This is a more technical question but it seems that there is some confusion in the literature on the choice of curves used to define the causal relations in time-oriented Lorentz manifolds: the infinitesimal causal relation is the choice of a forward light cone at every point, i.e. a time orientation. Now the (global) causal relation would take two points $p$ and $q$ and call $q$ in the future of $p$ if there is a causal curve from $p$ to $q$. Of course you have different futures depending on whether you take timelike or just causal curves, their interplay is of crucial importance in understanding the global geometry of Lorentz manifolds.
Now my question is what types of curves one actually uses:
One option is to stay with $C^\infty$-curves, simple but sometimes difficult in technical aspects as one would like to have arguments with broken geodesics etc.

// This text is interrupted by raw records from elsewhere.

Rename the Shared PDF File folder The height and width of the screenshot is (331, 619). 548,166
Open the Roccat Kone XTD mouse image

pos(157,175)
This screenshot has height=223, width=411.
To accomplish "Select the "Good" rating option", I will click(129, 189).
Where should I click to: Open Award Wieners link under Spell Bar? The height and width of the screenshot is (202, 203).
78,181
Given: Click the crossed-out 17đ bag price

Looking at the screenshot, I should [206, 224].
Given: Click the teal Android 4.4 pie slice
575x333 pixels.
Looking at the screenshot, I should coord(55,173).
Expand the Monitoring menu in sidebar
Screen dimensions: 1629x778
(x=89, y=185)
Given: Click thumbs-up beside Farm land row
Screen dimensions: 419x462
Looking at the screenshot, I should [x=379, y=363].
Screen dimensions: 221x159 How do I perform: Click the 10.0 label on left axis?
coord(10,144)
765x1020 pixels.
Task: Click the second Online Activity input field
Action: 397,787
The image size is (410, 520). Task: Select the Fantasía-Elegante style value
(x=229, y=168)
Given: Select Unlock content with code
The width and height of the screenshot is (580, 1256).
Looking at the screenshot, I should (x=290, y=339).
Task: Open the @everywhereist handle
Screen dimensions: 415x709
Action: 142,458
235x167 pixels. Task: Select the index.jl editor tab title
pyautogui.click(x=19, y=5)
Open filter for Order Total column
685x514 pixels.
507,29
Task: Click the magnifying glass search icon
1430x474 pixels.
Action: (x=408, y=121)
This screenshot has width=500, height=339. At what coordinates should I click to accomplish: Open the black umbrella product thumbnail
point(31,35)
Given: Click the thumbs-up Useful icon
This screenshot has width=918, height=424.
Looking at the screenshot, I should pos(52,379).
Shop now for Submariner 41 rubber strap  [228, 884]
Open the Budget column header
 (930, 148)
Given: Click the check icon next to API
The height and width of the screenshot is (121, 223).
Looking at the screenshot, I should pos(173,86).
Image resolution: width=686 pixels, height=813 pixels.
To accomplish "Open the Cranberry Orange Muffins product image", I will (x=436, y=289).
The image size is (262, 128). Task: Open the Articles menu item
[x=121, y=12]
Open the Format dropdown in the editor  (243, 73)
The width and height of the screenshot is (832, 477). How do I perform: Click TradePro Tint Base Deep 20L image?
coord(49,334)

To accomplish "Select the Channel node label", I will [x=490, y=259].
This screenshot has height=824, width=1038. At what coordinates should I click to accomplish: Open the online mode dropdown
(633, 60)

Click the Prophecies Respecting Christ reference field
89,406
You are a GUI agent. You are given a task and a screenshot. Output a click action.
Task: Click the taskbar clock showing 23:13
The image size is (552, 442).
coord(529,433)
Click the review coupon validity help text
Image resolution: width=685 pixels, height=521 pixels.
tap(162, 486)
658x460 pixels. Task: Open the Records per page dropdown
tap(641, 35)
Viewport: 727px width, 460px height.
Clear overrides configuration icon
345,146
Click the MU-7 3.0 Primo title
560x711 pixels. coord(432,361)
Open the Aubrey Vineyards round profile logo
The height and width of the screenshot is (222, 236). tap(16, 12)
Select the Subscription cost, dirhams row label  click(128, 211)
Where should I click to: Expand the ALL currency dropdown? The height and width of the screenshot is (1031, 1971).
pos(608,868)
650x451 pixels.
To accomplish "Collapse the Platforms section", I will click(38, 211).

The other option is to use piecewise $C^\infty$ curves, where the jumps of the velocities at break points stay in the same (forward) light cone. This should make the above disadvantage mostly disappear.
The option I have also seen in the literature (O'Neill...) is to take piecewise $C^1$-curves, again with the same condition at the break points. Now this is probably the most general version where one has still a meaning of what is "future-directed". However, many important(!) arguments in exploring the causal structure use variational formulas for arclength etc which can handle finitely many break points but require higher differentiability, say $C^2$ or even $C^3$.
So does the above choice matter? If so, what is the good convention?
EDIT: For convenience, here the more precise definitions: a tangent vector is called timelike if it is in the open interior of the lightcone and causal if it is inside the closed lightcone. It is called lightlike if it is in the boundary. Correspondingly, one has timelike, lightlike and causal curves, by using this for the tangent vector to the curve.
The set $J^+(p)$ is the causal future (we assume to have a time orientation) of the point $p$ which can be reached by causal curves, while $I^+(p)$ is the timelike future of the point $p$, i.e. those points which can be reached by timelike curves. While the condition "timelike" seems to be rather robust (tangent vectors inside the open cone) for causal this is more touchy. Nevertheless, for normally hyperbolic pdes on the Lorentz manifold, i.e. those with principal symbol given by the metric, it is the causal future $J^+$ which controls the propagation of singularities etc.
To give a flavour of known results (see e.g. O'Neill): for a causal piecewise $C^3$-curve $\gamma$ which can not be reparametrized into a lightlike geodesic one finds a variation $\gamma_s$ such that for all $s > 0$ the curve $\gamma_s$ is timelike and has the same starting and end point. This result is important for the transitivity of the causal relations. But the proof uses very much $C^3$.